• _REQUIREMENT_
Copy out all of the material below word for word, keeping every line in its original order.

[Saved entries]
★ ★ ★ ★ ★ ★ ★
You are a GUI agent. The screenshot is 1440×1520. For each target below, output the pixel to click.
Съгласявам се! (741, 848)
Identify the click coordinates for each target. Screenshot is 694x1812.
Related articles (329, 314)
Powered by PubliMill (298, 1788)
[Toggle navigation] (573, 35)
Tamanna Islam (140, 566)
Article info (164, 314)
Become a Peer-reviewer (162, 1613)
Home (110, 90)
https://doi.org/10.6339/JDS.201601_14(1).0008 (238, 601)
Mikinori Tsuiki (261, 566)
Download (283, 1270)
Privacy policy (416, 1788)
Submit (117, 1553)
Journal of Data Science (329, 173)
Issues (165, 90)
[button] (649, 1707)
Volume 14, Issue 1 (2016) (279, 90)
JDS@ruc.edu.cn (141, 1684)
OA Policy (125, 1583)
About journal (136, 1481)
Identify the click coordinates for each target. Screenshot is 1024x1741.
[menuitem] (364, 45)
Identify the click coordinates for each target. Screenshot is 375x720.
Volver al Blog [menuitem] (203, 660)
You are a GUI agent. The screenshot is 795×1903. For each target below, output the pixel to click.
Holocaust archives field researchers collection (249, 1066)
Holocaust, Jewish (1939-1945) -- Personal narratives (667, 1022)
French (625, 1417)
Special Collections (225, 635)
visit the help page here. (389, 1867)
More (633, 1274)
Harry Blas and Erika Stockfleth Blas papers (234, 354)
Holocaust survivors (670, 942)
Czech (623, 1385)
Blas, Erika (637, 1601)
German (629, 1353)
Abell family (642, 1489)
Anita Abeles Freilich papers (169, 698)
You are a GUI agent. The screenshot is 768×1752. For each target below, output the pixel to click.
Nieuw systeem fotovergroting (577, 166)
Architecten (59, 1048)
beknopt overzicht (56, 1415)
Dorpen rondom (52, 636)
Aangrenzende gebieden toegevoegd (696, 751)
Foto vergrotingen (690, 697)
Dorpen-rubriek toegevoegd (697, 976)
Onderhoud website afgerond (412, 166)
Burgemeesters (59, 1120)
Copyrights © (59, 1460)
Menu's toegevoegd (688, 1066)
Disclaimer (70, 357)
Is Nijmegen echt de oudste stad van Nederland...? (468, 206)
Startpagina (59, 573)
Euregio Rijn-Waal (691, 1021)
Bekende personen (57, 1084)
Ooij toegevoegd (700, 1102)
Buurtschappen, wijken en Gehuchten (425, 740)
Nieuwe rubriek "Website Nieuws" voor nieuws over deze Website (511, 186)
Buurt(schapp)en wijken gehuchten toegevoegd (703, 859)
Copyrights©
★ ★ ★ ★ ★ ★ ★
• _PROBLEM SOLUTION_
You are a GUI agent. The screenshot is 1440×1520. For each target below, output the pixel to click.
Съгласявам се! (741, 848)
Identify the click coordinates for each target. Screenshot is 694x1812.
Related articles (329, 314)
Powered by PubliMill (298, 1788)
[Toggle navigation] (573, 35)
Tamanna Islam (140, 566)
Article info (164, 314)
Become a Peer-reviewer (162, 1613)
Home (110, 90)
https://doi.org/10.6339/JDS.201601_14(1).0008 (238, 601)
Mikinori Tsuiki (261, 566)
Download (283, 1270)
Privacy policy (416, 1788)
Submit (117, 1553)
Journal of Data Science (329, 173)
Issues (165, 90)
[button] (649, 1707)
Volume 14, Issue 1 (2016) (279, 90)
JDS@ruc.edu.cn (141, 1684)
OA Policy (125, 1583)
About journal (136, 1481)
Identify the click coordinates for each target. Screenshot is 1024x1741.
[menuitem] (364, 45)
Identify the click coordinates for each target. Screenshot is 375x720.
Volver al Blog [menuitem] (203, 660)
You are a GUI agent. The screenshot is 795×1903. For each target below, output the pixel to click.
Holocaust archives field researchers collection (249, 1066)
Holocaust, Jewish (1939-1945) -- Personal narratives (667, 1022)
French (625, 1417)
Special Collections (225, 635)
visit the help page here. (389, 1867)
More (633, 1274)
Harry Blas and Erika Stockfleth Blas papers (234, 354)
Holocaust survivors (670, 942)
Czech (623, 1385)
Blas, Erika (637, 1601)
German (629, 1353)
Abell family (642, 1489)
Anita Abeles Freilich papers (169, 698)
You are a GUI agent. The screenshot is 768×1752. For each target below, output the pixel to click.
Nieuw systeem fotovergroting (577, 166)
Architecten (59, 1048)
beknopt overzicht (56, 1415)
Dorpen rondom (52, 636)
Aangrenzende gebieden toegevoegd (696, 751)
Foto vergrotingen (690, 697)
Dorpen-rubriek toegevoegd (697, 976)
Onderhoud website afgerond (412, 166)
Burgemeesters (59, 1120)
Copyrights © (59, 1460)
Menu's toegevoegd (688, 1066)
Disclaimer (70, 357)
Is Nijmegen echt de oudste stad van Nederland...? (468, 206)
Startpagina (59, 573)
Euregio Rijn-Waal (691, 1021)
Bekende personen (57, 1084)
Ooij toegevoegd (700, 1102)
Buurtschappen, wijken en Gehuchten (425, 740)
Nieuwe rubriek "Website Nieuws" voor nieuws over deze Website (511, 186)
Buurt(schapp)en wijken gehuchten toegevoegd (703, 859)
Copyrights©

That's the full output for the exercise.